Li ho sentiti parlare. 

E li ho letti tutti i post di coloro i quali dicono che i giovani abbiano avvertito più di chiunque altro gli effetti della pandemia.

L’ho fatto per curiosità. 

La curiosità di una giovane donna che vuole capire quale piega abbia preso la generazione a cui appartiene da quando il Covid-19 è entrato a far parte delle nostre vite.

Ebbene si, pur appartenendo a questa generazione, io cosa cerchino i giovani non l’ho mica capito.

E allora, mi sono servita delle parole altrui per capire cosa ci stia accadendo.

No. La risposta alla mia domanda non l’ho comunque trovata.

Una cosa, però, l’ho capita.

Ho capito che quando c’è di mezzo la parola ‘Giovani’, dire non fa mai rima con fare.

Ho capito che sentenziare é la parola d’ordine. Neanche fossero tutti avvocati! 

Avvocati di cause perse in partenza, ovviamente!

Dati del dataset
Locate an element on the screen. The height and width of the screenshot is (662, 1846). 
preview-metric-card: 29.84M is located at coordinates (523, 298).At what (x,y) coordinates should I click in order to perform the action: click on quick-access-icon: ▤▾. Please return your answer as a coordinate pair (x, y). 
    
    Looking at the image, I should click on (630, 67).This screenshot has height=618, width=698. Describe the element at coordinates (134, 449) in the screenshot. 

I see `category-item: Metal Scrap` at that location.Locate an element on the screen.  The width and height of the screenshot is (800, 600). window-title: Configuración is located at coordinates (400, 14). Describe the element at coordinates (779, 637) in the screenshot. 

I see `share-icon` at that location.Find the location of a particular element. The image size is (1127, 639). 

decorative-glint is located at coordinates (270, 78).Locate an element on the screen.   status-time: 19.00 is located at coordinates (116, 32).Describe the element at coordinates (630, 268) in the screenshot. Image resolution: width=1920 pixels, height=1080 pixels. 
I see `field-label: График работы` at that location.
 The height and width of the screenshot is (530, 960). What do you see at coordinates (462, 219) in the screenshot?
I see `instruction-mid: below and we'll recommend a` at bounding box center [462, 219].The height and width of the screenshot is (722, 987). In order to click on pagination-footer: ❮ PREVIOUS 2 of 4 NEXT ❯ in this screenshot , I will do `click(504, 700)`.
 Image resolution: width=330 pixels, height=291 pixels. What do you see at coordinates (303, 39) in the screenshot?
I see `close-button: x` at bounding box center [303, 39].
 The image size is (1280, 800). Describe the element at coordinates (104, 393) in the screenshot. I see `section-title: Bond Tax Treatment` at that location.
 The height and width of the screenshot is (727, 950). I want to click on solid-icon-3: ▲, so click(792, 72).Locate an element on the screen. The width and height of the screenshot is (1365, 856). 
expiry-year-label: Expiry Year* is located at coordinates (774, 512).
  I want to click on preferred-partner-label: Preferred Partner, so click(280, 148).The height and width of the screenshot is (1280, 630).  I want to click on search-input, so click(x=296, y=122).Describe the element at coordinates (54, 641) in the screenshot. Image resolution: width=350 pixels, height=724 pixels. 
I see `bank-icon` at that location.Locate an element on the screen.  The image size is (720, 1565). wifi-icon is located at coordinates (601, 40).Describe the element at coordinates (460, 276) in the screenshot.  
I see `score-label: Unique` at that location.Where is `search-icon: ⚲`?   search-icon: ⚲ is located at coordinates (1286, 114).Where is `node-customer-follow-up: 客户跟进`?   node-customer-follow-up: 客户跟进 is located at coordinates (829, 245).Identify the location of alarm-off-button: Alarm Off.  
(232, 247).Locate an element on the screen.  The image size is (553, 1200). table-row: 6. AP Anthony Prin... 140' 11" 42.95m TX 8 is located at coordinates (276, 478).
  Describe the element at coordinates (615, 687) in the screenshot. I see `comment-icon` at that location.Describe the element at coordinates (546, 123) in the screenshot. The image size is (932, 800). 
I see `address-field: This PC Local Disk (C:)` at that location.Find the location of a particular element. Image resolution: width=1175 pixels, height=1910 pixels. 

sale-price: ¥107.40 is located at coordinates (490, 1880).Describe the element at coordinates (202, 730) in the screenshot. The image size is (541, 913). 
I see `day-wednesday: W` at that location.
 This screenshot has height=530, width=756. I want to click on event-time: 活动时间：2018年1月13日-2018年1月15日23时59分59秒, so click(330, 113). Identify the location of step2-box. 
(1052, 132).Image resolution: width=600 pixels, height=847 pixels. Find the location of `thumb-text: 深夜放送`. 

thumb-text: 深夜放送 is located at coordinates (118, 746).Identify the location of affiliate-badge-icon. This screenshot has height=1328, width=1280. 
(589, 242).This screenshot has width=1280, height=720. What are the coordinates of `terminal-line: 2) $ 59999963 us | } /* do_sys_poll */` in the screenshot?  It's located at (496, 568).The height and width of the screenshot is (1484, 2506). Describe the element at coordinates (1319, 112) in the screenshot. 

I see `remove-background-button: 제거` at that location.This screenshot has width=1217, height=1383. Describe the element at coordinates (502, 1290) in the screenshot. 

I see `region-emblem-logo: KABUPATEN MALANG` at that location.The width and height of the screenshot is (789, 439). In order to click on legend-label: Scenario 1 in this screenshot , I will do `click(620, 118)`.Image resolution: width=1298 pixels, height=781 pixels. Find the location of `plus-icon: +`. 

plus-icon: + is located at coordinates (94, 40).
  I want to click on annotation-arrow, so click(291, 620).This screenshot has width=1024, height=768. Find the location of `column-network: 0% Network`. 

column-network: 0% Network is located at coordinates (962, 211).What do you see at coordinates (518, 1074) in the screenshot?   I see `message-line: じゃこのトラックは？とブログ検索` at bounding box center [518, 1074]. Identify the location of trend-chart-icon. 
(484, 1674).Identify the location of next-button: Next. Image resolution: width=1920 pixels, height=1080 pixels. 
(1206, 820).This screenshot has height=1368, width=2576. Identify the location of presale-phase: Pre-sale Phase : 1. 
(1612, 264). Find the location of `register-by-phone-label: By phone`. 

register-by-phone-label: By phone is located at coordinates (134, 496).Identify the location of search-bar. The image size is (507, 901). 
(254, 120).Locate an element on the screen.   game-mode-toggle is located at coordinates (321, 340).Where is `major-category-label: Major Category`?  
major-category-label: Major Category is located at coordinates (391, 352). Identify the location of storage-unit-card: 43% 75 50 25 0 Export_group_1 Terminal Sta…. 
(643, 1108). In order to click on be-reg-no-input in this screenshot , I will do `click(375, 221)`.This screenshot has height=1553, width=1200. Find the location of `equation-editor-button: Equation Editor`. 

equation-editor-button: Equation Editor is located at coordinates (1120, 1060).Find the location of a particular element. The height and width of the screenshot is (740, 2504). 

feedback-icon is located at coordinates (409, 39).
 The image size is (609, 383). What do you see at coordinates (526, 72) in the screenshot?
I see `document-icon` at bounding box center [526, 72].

* [Domande sul testo]:
a) Riporta tutte le frasi del brano sui giovani e la pandemia che contengono una forma del verbo "capire".
b) Ricopia parola per parola il passo del brano sui giovani e la pandemia da "Ebbene si, pur" fino a "l’ho comunque trovata." compreso.
c) Scrivi il seguito del brano sui giovani e la pandemia, cominciando subito dopo la sua ultima frase.
I dati sono materiale a parte, separato dal brano.

* [Ecco le risposte]:
a)
- La curiosità di una giovane donna che vuole capire quale piega abbia preso la generazione a cui appartiene da quando il Covid-19 è entrato a far parte delle nostre vite.
- Ebbene si, pur appartenendo a questa generazione, io cosa cerchino i giovani non l’ho mica capito.
- E allora, mi sono servita delle parole altrui per capire cosa ci stia accadendo.
- Una cosa, però, l’ho capita.
- Ho capito che quando c’è di mezzo la parola ‘Giovani’, dire non fa mai rima con fare.
- Ho capito che sentenziare é la parola d’ordine.

b)
Ebbene si, pur appartenendo a questa generazione, io cosa cerchino i giovani non l’ho mica capito.

E allora, mi sono servita delle parole altrui per capire cosa ci stia accadendo.

No. La risposta alla mia domanda non l’ho comunque trovata.

c)
Perché, si, è facile dire che i giovani siano fragili, disorientati e privi di prospettive future, per poi elogiarli quando corrono a vaccinarsi, dimostrando di avere un senso di responsabilità maggiore di quello di qualche adulto.

Un elogio che, sia chiaro, dura quanto un gatto in tangenziale.

Perché, poi, i giovani sono e resteranno sempre “quelli che tutto il giorno hanno il cellulare in mano”.

Ed è vero. Il cellulare in mano lo abbiamo costantemente,o quasi, poiché ci sono sempre le dovute eccezioni che confermano le regole.

Il problema, però, non è questo.

È che nessuno si chiede cosa ci spinga a tenerlo sempre in mano,quel cellulare.

Eppure,se qualcuno lo chiedesse,da dire avremmo tanto. 

Ed io, nonostante non ve lo chiediate, voglio spiegarvelo. O almeno provarci.

Quello che vedete nelle nostre mani è molto più di un cellulare. 

È la parte più intima e vera di noi. 

Quella che non possiamo condividere con nessuno. 

È proprio lì, in quei cellulari, che trovano rifugio le nostre speranze, le nostre delusioni e le nostre, seppur piccole, conquiste.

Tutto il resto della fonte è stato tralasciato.